• What the task asks
Print every record below exactly as it stands.

• Record excerpts
..........
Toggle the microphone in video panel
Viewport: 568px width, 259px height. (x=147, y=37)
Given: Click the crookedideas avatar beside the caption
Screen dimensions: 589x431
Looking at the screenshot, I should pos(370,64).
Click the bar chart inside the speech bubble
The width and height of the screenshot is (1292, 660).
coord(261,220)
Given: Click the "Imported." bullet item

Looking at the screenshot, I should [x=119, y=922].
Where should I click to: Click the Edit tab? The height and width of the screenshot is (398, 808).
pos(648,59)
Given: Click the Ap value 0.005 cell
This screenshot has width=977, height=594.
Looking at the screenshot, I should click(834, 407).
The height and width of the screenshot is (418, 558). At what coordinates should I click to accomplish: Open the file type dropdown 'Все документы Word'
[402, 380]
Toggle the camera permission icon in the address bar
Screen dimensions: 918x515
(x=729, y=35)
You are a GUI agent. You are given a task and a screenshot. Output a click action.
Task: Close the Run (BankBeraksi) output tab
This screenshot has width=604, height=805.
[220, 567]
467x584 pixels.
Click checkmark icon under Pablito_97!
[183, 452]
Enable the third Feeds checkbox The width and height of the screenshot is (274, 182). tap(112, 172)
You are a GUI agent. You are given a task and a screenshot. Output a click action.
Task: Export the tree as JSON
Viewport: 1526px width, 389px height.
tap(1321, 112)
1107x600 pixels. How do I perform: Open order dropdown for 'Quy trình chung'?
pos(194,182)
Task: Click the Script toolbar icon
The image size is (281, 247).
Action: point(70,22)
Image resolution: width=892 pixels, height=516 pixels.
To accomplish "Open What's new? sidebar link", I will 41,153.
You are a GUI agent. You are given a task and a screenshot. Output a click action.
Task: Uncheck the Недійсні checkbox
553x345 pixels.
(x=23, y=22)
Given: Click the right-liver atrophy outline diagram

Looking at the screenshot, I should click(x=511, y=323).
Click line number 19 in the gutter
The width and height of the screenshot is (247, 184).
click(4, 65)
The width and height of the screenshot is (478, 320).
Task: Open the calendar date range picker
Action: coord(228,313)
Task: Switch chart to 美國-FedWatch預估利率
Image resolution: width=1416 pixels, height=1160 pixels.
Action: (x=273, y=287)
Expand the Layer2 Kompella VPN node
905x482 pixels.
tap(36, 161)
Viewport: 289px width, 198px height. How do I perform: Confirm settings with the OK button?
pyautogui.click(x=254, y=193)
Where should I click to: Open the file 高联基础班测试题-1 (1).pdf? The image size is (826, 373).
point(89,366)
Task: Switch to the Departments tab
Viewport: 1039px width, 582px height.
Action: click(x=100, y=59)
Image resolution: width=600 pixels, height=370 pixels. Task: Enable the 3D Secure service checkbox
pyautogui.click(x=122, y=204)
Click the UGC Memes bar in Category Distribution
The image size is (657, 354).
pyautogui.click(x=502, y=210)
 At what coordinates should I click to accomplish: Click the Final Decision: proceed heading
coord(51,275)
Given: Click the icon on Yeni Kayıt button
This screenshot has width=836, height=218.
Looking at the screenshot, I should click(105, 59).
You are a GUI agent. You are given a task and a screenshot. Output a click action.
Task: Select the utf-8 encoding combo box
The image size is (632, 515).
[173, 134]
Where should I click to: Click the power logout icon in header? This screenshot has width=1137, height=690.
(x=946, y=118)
..........
• Response for this exercise
Toggle the microphone in video panel
Viewport: 568px width, 259px height. (x=147, y=37)
Given: Click the crookedideas avatar beside the caption
Screen dimensions: 589x431
Looking at the screenshot, I should pos(370,64).
Click the bar chart inside the speech bubble
The width and height of the screenshot is (1292, 660).
coord(261,220)
Given: Click the "Imported." bullet item

Looking at the screenshot, I should [x=119, y=922].
Where should I click to: Click the Edit tab? The height and width of the screenshot is (398, 808).
pos(648,59)
Given: Click the Ap value 0.005 cell
This screenshot has width=977, height=594.
Looking at the screenshot, I should click(834, 407).
The height and width of the screenshot is (418, 558). At what coordinates should I click to accomplish: Open the file type dropdown 'Все документы Word'
[402, 380]
Toggle the camera permission icon in the address bar
Screen dimensions: 918x515
(x=729, y=35)
You are a GUI agent. You are given a task and a screenshot. Output a click action.
Task: Close the Run (BankBeraksi) output tab
This screenshot has width=604, height=805.
[220, 567]
467x584 pixels.
Click checkmark icon under Pablito_97!
[183, 452]
Enable the third Feeds checkbox The width and height of the screenshot is (274, 182). tap(112, 172)
You are a GUI agent. You are given a task and a screenshot. Output a click action.
Task: Export the tree as JSON
Viewport: 1526px width, 389px height.
tap(1321, 112)
1107x600 pixels. How do I perform: Open order dropdown for 'Quy trình chung'?
pos(194,182)
Task: Click the Script toolbar icon
The image size is (281, 247).
Action: point(70,22)
Image resolution: width=892 pixels, height=516 pixels.
To accomplish "Open What's new? sidebar link", I will 41,153.
You are a GUI agent. You are given a task and a screenshot. Output a click action.
Task: Uncheck the Недійсні checkbox
553x345 pixels.
(x=23, y=22)
Given: Click the right-liver atrophy outline diagram

Looking at the screenshot, I should click(x=511, y=323).
Click line number 19 in the gutter
The width and height of the screenshot is (247, 184).
click(4, 65)
The width and height of the screenshot is (478, 320).
Task: Open the calendar date range picker
Action: coord(228,313)
Task: Switch chart to 美國-FedWatch預估利率
Image resolution: width=1416 pixels, height=1160 pixels.
Action: (x=273, y=287)
Expand the Layer2 Kompella VPN node
905x482 pixels.
tap(36, 161)
Viewport: 289px width, 198px height. How do I perform: Confirm settings with the OK button?
pyautogui.click(x=254, y=193)
Where should I click to: Open the file 高联基础班测试题-1 (1).pdf? The image size is (826, 373).
point(89,366)
Task: Switch to the Departments tab
Viewport: 1039px width, 582px height.
Action: click(x=100, y=59)
Image resolution: width=600 pixels, height=370 pixels. Task: Enable the 3D Secure service checkbox
pyautogui.click(x=122, y=204)
Click the UGC Memes bar in Category Distribution
The image size is (657, 354).
pyautogui.click(x=502, y=210)
 At what coordinates should I click to accomplish: Click the Final Decision: proceed heading
coord(51,275)
Given: Click the icon on Yeni Kayıt button
This screenshot has width=836, height=218.
Looking at the screenshot, I should click(105, 59).
You are a GUI agent. You are given a task and a screenshot. Output a click action.
Task: Select the utf-8 encoding combo box
The image size is (632, 515).
[173, 134]
Where should I click to: Click the power logout icon in header? This screenshot has width=1137, height=690.
(x=946, y=118)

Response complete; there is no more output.